Queen Esther starts in the made-up village of Penacook, New Hampshire in the twentieth century's dawn, where the Winslow couple take in young ward the title character from St Cloud’s. We are a several years ahead of the events of His Earlier Novel, yet Dr Larch stays recognisable: even then dependent on anesthetic, respected by his caregivers, opening every speech with “Here in St Cloud’s …” But his presence in Queen Esther is confined to these initial scenes.
The Winslows fret about bringing up Esther correctly: she’s Jewish, and “how might they help a teenage Jewish girl understand her place?” To tackle that, we jump ahead to Esther’s adulthood in the twenties era. She will be involved of the Jewish exodus to the region, where she will join the Haganah, the pro-Zionist militant force whose “purpose was to defend Jewish settlements from Arab attacks” and which would eventually establish the foundation of the Israel's military.
Those are massive subjects to take on, but having brought in them, Irving avoids them.
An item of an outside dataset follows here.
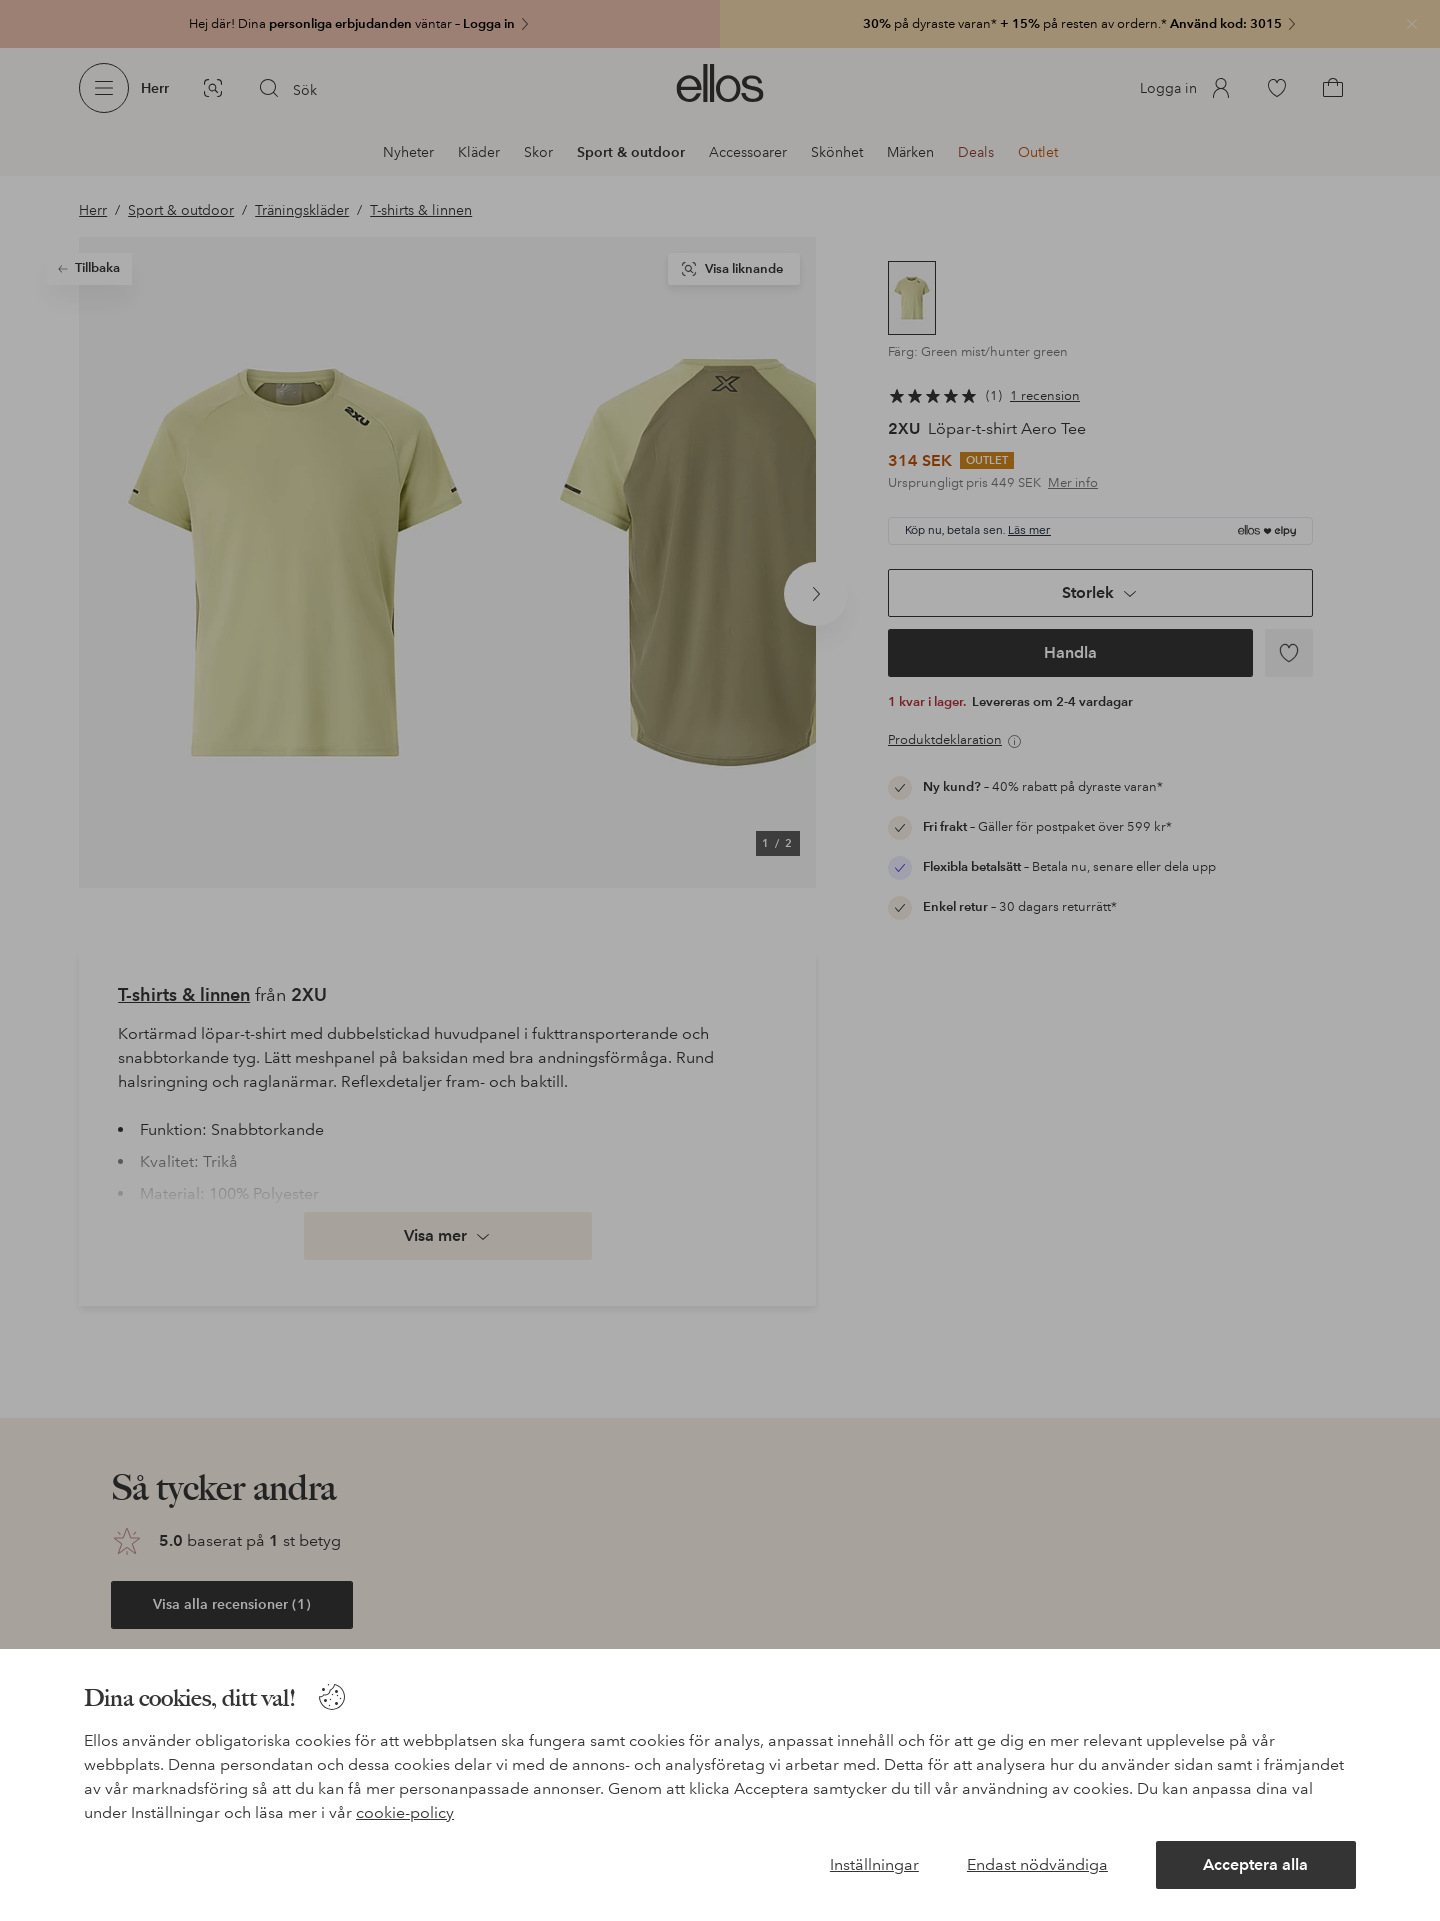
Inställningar (874, 1864)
Because if it’s disappointing that this book is not actually about the orphanage and Dr Larch, it’s even more disappointing that it’s likewise not really concerning the titular figure. For reasons that must connect to narrative construction, Esther turns into a substitute parent for another of the Winslows’ children, and gives birth to a male child, Jimmy, in World War II era – and the bulk of this book is the boy's story.
And here is where Irving’s obsessions return strongly, both regular and particular. Jimmy goes to – naturally – Vienna; there’s discussion of dodging the draft notice through self-harm (A Prayer for Owen Meany); a dog with a symbolic name (the animal, remember the earlier dog from The Hotel New Hampshire); as well as grappling, sex workers, authors and male anatomy (Irving’s passim).
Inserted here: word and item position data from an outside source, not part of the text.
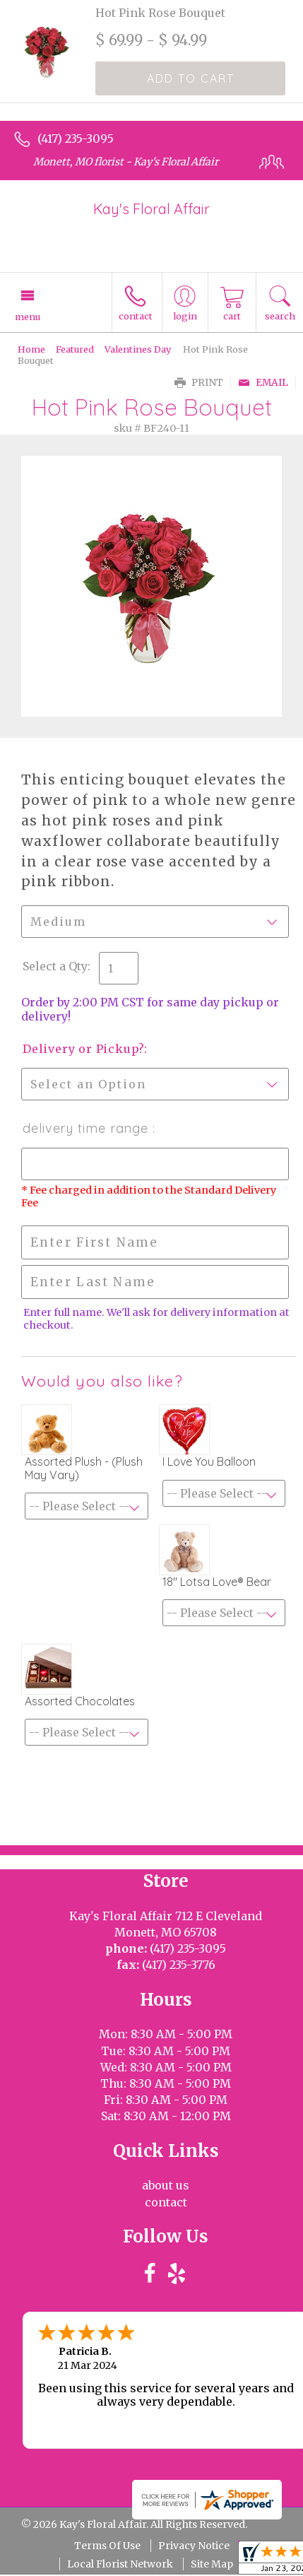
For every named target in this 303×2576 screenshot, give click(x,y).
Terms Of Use (107, 2545)
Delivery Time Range (88, 1128)
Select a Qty (55, 966)
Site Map (212, 2564)
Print (198, 383)
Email (263, 383)
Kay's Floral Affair (151, 209)
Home (31, 349)
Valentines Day (138, 349)
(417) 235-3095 (75, 138)
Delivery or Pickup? (83, 1049)
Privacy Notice (194, 2545)
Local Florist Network (120, 2564)
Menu (27, 316)
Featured (75, 349)
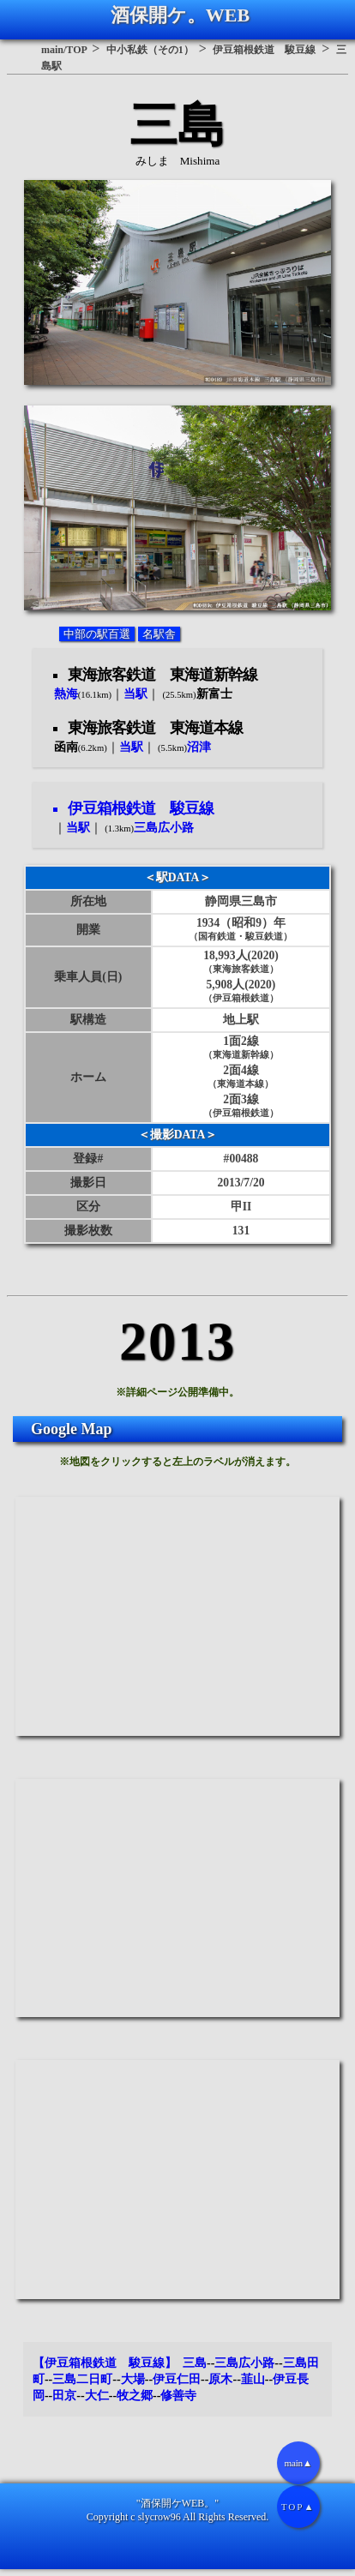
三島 (195, 2362)
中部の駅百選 (96, 633)
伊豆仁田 (177, 2379)
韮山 (253, 2379)
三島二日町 (82, 2379)
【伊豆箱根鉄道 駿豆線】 (105, 2362)
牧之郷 (135, 2395)
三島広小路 (244, 2362)
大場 (133, 2379)
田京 (64, 2395)
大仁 (97, 2395)
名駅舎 (159, 633)
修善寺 (178, 2395)
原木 (220, 2379)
He is a less interesting persona than the female lead promised to be, and the minor characters, such as young people Claude and Jolanda, and Jimmy’s tutor the tutor, are underdeveloped too. There are a few nice episodes – Jimmy losing his virginity; a confrontation where a few ruffians get assaulted with a support and a bicycle pump – but they’re brief.
Irving has never been a subtle novelist, but that is not the problem. He has consistently restated his arguments, telegraphed plot developments and let them to gather in the viewer's mind before taking them to fruition in extended, jarring, funny scenes. For instance, in Irving’s books, physical elements tend to disappear: remember the speech organ in Garp, the hand part in Owen Meany. Those missing pieces reverberate through the story. In the book, a central person loses an limb – but we merely find out 30 pages later the end.
Esther returns in the final part in the novel, but merely with a last-minute feeling of concluding. We never learn the entire story of her life in the region. This novel is a letdown from a writer who previously gave such pleasure. That’s the bad news. The positive note is that The Cider House Rules – revisiting it together with this novel – still stands up excellently, four decades later. So read it as an alternative: it’s twice as long as Queen Esther, but a dozen times as enjoyable.